His premature death has prevented him from achieving all that he desired and deserved. The two things that he was recently in the running for – a Cambridge Professorship and a Cambridge Mastership – might, of course, have continued to elude him. Not everyone gets what they deserve and his combative nature inevitably made some enemies. It is difficult to give forty years of an active, enterprising and ambitious life to a Cambridge college and to the Cambridge History Faculty without acquiring some battle scars on the way. Trebilcock was never a natural subordinate. He was at his best when he was in charge, as he was in running Pembroke International Programmes.

It has to be admitted that his awareness of his own abilities often made him impatient with the shortcomings he perceived in others. He was not always good at disguising this impatience. He liked things to be done efficiently and he liked things to be done fast – sometimes too fast for the authorities. As with his dashing driving which was (more than once) too dashing for the police authorities, so his schemes for collegiate change were sometimes too challenging and too soon for some of his colleagues.
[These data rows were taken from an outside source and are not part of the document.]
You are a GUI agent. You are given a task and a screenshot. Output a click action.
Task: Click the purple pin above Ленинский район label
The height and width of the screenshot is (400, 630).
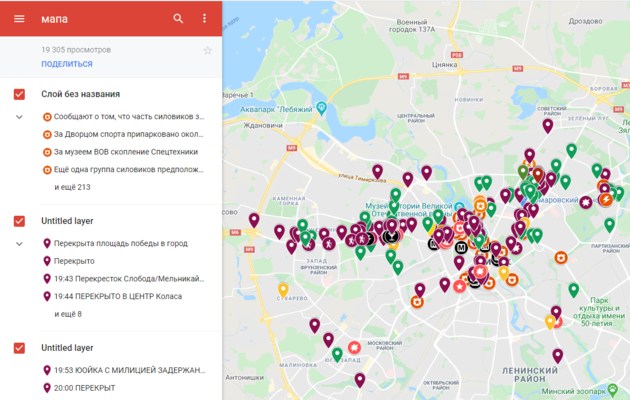coord(558,355)
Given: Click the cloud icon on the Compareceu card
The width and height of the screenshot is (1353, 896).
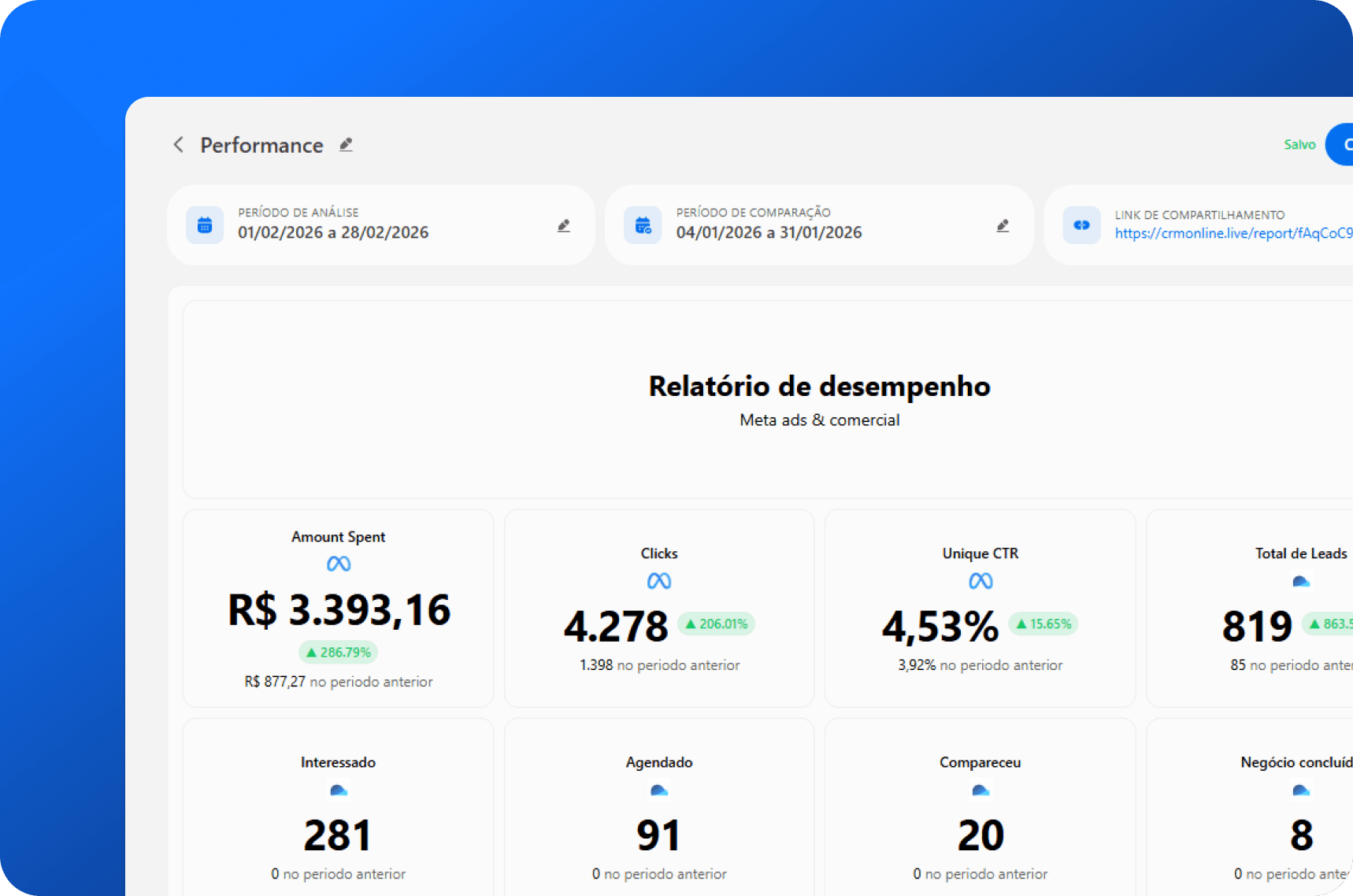Looking at the screenshot, I should tap(979, 790).
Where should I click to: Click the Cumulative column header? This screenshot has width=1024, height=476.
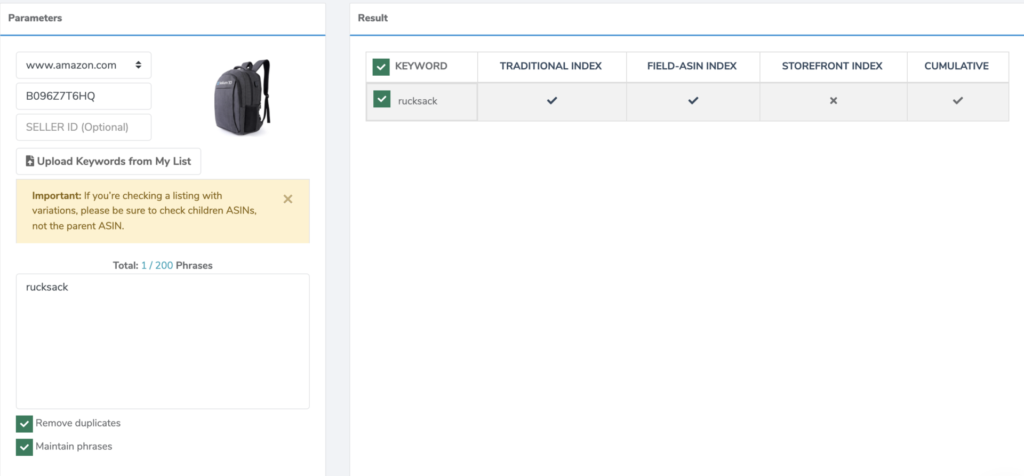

It has to be admitted, too, that he was not always the most tactful of men. Soon after his first marriage, which lasted for twenty-two years and produced two daughters of whom he was very proud, he was regularly overheard introducing his young bride as “the first Mrs Trebilcock”. This jocular remark proved to be as accurate as it was prescient, and his second wife nursed him with saintly devotion through his final illness.

Both his wives survive him, as do his two daughters.